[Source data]
=======

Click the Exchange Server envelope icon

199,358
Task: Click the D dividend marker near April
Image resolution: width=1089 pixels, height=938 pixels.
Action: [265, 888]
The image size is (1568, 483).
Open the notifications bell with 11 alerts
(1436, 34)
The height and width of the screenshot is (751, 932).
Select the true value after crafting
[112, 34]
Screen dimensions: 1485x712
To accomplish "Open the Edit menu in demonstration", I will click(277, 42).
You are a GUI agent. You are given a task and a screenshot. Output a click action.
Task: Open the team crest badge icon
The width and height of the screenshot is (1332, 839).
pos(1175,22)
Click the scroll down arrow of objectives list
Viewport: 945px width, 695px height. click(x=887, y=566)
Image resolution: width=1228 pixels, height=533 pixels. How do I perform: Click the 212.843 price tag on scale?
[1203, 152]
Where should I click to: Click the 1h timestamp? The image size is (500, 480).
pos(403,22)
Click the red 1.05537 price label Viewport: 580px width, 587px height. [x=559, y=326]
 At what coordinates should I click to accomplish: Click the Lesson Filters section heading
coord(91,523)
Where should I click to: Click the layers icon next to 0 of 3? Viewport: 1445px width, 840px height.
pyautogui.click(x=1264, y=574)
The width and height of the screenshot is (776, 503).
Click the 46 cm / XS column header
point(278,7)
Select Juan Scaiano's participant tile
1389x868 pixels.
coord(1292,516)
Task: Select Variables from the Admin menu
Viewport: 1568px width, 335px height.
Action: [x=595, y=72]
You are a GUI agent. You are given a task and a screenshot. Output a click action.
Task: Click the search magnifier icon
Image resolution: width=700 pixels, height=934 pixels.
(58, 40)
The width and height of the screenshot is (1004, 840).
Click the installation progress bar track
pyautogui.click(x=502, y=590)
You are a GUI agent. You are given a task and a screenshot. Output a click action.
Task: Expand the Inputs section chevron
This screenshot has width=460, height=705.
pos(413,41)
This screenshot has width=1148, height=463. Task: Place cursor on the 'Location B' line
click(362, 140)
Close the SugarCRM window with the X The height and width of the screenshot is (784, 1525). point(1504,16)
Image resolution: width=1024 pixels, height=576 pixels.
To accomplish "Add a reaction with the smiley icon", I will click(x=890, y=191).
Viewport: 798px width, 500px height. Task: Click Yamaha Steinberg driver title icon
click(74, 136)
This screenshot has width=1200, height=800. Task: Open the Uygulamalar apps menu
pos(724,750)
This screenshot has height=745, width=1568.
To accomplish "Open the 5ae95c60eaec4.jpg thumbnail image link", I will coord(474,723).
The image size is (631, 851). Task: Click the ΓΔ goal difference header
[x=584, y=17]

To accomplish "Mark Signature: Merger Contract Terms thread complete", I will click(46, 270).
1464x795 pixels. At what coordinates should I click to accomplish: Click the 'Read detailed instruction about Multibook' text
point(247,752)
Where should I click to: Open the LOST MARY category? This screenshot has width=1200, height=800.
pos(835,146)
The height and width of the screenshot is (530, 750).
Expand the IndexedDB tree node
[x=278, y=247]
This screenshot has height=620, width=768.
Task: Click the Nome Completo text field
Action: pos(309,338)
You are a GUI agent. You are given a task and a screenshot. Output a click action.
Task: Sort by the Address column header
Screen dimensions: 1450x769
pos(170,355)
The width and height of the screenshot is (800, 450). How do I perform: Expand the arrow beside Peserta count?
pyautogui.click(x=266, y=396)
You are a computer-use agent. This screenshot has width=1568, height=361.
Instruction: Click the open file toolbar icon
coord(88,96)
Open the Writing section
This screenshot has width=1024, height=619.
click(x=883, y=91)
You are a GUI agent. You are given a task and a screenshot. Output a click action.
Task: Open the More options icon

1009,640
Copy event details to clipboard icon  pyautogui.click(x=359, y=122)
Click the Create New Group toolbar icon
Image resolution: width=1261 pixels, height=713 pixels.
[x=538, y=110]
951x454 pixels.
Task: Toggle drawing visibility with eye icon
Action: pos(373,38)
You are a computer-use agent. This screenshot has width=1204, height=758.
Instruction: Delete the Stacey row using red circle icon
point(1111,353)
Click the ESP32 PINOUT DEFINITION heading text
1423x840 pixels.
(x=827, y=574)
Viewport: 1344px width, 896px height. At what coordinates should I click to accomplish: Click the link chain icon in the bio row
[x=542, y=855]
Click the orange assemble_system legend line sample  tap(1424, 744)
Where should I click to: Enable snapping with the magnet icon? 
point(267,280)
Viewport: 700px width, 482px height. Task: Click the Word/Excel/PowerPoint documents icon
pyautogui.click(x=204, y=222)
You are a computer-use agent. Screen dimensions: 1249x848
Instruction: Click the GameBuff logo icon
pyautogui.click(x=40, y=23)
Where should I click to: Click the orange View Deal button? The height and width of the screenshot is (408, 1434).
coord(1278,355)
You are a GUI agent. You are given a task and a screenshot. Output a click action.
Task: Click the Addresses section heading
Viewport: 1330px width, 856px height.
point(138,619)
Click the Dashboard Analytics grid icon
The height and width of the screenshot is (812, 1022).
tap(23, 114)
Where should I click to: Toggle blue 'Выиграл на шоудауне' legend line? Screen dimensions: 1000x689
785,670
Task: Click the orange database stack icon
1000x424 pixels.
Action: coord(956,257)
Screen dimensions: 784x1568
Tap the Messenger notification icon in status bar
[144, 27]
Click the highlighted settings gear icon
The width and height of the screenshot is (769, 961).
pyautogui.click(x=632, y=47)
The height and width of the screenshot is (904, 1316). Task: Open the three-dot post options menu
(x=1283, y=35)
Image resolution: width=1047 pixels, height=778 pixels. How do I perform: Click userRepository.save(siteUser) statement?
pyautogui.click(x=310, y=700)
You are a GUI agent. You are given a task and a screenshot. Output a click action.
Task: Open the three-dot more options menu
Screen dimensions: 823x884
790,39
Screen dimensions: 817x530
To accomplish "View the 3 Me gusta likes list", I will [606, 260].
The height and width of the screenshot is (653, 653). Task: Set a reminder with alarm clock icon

=======

The lines needed are those in the data above that hold the string "will"; copy each of them.

To accomplish "Open the Edit menu in demonstration", I will click(277, 42).
To accomplish "Add a reaction with the smiley icon", I will click(x=890, y=191).
To accomplish "Open the 5ae95c60eaec4.jpg thumbnail image link", I will coord(474,723).
To accomplish "Mark Signature: Merger Contract Terms thread complete", I will click(46, 270).
To accomplish "View the 3 Me gusta likes list", I will [606, 260].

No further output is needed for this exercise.